Poland’s Institute of National Remembrance (IPN) commented on the WWII documents published by the Russian Ministry of Defence on Friday which coincides with the 75th anniversary of the Soviet army’s entry into Warsaw ruined by Polish-German combat during the Warsaw Rising. The IPN stated on Friday that the documents fail to provide any new insight.
“The documents do not provide any significantly fresh information on Soviet activities in 1944-1945. It is during these years that the USSR, while fighting Germans, was also carrying out a consistent policy of hampering the revival of the independent Republic of Poland. Following the annexation and subjugation by force of the eastern territories of Poland by the USSR, the Soviet instrument of terror perpetrated repressive actions against the independence forces and the Polish society who held dear the hope for the revival of free Poland,” reads the IPN’s statement.
The IPN noticed that the Russian documents pretermit the “soviet actions that facilitated German quelling of the Warsaw Rising and also the actions that curbed the western allies’ aid throughout most of the Warsaw Rising...” The documents “fail to demonstrate Soviet forces’ endeavours to fight and destroy the Home Army [AK] forces that tried to relieve the Warsaw uprisers.”
“The following documents were produced by the Soviet and communist instruments of repression and propaganda in 1944-1945… the Soviet documents outline the fight against AK and other independence forces… The Russians falsely depict self-defence actions on the part of AK against the Soviet subjugation, mass repressions and murders at the hands of the People's Commissariat for Internal Affairs [NKVD] and other Soviet formations on the Polish territories occupied by the USSR as ‘terrorist operations’. By doing so the Russians dissimulate the Soviet policy that was carried out against Poland in 1944-1945. This is a model example of Stalin era communist propaganda,” the statement reads.
The IPN also noted that the documents lack information on systemic murders of AK soldiers perpetrated by Russians in September-October 1944 in the forests of Turza in the vicinity of the southeastern Polish city of Rzeszów.
The IPN wrote that a couple of the documents relate to “the entering of the Soviet army (and Red Army-affiliated Polish troops) to ruined Warsaw on January 17, 1945. These documents repeat the fallacious framing of this topic.

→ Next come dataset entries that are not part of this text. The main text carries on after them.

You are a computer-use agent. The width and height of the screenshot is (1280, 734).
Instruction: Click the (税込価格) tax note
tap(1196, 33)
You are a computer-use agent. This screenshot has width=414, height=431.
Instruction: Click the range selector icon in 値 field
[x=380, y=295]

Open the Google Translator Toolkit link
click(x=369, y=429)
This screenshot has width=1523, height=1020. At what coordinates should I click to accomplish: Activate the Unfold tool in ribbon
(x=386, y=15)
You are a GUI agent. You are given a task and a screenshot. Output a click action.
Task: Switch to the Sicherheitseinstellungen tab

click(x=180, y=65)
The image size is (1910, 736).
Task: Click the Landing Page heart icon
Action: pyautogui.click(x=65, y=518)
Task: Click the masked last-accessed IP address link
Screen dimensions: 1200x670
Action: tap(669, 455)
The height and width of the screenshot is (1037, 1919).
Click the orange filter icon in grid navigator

No documents on Stalin’s decision to withhold the Soviet army’s march to allow the German forces to quell the Warsaw Rising and to demolish the Polish capital were published.”
Although the documents include a description “of food aid to a part of the population… they fail to communicate the Soviet crimes of murder, plunder and rape perpetrated in the whole of Poland. The documents also overlook the pillaging of Poland’s industry infrastructure that was moved to the USSR in an organised manner,” the IPN wrote, adding that “no documents presenting the scale of Soviet repressions were published.”
“The IPN appeals to the Russian Federation for a policy of transparency and for making the Soviet army and repression instruments’ entire data produced during the years of the communist totalitarianism available to historians,” the IPN concluded.